TASK DETAILS:
Count the lines in the listing below that contain the string "beside". Give only the number.

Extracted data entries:
## Begin

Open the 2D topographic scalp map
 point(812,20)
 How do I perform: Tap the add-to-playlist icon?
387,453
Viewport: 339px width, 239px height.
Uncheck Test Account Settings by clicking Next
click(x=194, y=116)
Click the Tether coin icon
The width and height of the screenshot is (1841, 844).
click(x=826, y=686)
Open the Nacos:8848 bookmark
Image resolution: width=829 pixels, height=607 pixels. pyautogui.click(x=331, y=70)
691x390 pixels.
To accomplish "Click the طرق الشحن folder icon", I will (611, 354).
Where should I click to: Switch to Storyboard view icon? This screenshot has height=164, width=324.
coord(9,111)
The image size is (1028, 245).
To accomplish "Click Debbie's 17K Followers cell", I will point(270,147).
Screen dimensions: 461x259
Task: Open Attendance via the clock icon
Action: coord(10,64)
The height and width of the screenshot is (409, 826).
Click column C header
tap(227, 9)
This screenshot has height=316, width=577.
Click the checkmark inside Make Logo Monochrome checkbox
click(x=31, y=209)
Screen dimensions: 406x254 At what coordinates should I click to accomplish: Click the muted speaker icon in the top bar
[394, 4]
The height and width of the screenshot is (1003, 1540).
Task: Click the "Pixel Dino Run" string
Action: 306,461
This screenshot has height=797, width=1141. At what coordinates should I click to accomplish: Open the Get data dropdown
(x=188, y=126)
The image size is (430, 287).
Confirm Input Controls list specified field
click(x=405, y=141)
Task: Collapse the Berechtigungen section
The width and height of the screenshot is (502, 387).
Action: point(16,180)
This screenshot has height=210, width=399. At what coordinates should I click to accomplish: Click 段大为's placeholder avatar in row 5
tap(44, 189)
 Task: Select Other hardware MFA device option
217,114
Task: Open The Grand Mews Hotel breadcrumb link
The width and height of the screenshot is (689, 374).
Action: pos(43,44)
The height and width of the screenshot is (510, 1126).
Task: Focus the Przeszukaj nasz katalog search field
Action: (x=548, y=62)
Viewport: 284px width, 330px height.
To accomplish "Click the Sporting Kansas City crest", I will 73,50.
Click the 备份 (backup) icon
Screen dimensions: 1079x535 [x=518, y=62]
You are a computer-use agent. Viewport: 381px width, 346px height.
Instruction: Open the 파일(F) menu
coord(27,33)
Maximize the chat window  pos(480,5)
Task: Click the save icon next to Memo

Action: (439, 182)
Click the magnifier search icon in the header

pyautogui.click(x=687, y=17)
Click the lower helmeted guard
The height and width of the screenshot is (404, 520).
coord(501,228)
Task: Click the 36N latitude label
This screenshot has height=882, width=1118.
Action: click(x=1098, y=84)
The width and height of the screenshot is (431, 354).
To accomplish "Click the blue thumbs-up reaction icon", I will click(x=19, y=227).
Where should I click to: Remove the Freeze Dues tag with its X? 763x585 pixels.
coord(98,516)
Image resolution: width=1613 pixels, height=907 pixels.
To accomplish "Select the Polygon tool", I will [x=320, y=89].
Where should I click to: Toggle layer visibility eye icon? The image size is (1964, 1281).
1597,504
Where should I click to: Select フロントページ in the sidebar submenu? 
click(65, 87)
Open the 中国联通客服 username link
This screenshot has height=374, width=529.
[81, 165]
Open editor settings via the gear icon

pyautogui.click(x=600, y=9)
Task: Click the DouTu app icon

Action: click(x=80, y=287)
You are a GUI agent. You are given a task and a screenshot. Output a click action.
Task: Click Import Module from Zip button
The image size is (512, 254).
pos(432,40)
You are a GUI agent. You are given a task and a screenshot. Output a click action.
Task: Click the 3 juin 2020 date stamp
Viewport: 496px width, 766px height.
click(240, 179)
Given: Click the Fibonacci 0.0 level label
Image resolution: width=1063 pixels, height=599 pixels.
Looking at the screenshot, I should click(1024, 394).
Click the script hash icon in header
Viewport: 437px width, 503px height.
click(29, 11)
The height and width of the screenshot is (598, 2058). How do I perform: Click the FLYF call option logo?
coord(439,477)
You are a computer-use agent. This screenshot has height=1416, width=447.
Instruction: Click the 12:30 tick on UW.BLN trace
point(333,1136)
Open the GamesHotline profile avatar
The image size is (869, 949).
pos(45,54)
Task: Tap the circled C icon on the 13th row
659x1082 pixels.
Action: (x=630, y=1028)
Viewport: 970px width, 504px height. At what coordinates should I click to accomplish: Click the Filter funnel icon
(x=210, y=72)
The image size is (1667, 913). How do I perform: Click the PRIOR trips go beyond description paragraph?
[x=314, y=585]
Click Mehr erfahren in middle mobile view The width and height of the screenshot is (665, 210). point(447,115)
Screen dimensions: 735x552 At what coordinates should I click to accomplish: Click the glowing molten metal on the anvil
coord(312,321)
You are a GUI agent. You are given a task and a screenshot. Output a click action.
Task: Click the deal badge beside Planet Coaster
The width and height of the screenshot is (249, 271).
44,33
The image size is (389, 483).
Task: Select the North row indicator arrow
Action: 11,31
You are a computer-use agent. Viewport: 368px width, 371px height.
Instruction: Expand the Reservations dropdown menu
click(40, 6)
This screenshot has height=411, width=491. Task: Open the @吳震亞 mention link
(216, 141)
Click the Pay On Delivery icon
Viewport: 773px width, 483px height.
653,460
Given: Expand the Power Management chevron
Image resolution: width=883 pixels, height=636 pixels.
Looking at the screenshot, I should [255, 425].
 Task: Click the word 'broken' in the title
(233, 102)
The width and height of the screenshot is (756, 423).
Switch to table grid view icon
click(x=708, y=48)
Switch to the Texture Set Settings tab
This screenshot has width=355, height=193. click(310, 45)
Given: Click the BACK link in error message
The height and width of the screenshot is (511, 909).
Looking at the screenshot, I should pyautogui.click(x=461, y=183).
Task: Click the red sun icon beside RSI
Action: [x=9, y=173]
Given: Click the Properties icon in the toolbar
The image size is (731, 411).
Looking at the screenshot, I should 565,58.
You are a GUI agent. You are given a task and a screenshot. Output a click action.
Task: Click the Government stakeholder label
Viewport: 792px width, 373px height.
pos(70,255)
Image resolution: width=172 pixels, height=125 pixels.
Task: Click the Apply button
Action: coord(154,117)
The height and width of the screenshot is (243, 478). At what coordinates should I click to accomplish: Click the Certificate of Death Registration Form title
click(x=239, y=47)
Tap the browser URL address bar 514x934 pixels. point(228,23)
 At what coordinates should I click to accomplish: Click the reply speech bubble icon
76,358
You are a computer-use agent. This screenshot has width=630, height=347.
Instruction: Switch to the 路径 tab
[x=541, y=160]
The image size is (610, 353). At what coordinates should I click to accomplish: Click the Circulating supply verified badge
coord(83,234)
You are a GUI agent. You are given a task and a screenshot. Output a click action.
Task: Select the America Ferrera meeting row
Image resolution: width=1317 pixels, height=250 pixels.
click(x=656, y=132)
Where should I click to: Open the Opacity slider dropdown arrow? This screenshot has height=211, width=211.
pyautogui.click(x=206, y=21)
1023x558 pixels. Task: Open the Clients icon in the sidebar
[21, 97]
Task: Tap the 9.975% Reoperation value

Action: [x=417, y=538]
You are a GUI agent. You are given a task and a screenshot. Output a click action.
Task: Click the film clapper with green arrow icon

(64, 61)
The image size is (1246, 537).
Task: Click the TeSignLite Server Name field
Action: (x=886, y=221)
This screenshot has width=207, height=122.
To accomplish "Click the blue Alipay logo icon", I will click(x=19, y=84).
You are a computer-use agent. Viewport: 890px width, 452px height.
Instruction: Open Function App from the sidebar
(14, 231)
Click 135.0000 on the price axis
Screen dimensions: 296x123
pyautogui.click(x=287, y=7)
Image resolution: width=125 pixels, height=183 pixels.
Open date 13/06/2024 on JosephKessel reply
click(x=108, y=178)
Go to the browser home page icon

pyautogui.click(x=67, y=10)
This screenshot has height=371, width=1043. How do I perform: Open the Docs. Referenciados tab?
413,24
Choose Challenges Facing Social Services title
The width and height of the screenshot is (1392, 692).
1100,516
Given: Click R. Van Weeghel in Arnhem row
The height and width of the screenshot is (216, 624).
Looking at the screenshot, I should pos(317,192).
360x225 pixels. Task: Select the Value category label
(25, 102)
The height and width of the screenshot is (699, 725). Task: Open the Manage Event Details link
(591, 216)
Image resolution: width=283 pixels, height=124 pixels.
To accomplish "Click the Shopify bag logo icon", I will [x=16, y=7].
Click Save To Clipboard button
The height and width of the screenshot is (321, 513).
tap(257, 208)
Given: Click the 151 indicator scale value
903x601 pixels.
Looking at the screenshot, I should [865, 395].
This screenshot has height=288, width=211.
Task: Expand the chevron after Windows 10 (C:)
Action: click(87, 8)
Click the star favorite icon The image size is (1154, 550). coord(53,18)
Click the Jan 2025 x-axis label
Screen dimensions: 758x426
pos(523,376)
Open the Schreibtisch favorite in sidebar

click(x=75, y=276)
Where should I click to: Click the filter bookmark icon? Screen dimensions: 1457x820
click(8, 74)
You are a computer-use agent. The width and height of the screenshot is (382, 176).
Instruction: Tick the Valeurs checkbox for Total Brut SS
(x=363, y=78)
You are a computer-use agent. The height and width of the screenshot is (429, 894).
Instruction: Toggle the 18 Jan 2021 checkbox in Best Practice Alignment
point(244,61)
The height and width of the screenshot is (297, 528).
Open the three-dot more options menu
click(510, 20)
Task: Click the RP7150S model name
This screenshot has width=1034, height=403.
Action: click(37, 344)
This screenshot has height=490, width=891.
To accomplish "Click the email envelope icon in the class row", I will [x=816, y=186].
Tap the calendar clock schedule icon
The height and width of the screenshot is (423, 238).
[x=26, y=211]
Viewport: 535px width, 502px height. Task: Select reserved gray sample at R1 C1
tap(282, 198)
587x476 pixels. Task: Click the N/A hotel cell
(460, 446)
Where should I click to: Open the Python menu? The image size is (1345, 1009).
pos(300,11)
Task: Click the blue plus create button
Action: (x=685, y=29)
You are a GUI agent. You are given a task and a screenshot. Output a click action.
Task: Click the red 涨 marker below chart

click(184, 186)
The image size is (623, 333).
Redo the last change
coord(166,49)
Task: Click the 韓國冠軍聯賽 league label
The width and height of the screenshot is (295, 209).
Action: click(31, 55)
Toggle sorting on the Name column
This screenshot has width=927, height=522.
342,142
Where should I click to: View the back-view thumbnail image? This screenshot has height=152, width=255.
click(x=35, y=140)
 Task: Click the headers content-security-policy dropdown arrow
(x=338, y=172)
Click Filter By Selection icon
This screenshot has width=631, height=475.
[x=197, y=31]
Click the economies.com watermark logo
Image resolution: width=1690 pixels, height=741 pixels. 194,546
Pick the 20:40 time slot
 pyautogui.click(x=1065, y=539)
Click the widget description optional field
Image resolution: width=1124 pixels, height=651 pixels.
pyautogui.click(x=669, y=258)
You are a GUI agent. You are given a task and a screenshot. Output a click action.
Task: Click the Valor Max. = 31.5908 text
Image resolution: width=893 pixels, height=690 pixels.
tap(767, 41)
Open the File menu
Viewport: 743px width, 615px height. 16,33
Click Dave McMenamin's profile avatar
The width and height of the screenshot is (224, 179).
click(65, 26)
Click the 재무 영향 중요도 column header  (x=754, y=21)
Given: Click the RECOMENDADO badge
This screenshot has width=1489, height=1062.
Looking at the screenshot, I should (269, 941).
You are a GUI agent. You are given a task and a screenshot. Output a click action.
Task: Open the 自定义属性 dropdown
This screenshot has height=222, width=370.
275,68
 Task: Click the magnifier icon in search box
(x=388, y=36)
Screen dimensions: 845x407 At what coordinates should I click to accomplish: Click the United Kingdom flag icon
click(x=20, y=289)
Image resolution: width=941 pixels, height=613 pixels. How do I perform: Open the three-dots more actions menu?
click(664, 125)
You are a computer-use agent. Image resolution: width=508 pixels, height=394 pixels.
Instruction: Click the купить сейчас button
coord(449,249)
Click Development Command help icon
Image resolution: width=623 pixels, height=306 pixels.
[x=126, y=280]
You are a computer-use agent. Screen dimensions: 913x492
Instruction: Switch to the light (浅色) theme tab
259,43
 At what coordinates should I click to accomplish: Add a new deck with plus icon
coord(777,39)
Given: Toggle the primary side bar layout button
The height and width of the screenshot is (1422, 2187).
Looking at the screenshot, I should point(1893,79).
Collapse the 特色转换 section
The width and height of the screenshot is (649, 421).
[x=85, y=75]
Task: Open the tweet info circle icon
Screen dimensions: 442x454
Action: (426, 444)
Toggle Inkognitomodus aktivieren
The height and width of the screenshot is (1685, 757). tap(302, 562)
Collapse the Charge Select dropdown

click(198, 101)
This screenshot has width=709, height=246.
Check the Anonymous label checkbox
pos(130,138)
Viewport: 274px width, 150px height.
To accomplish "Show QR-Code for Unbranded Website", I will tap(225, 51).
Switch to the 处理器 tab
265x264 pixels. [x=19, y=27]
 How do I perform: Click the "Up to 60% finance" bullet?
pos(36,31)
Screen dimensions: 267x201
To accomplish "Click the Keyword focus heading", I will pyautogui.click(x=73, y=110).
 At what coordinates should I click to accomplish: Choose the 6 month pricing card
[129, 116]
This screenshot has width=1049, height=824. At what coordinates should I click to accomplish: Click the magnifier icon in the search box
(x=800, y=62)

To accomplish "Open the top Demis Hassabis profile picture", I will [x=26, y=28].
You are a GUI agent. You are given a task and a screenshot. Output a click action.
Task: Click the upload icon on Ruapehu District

## End

EXPECTED ANSWER:
2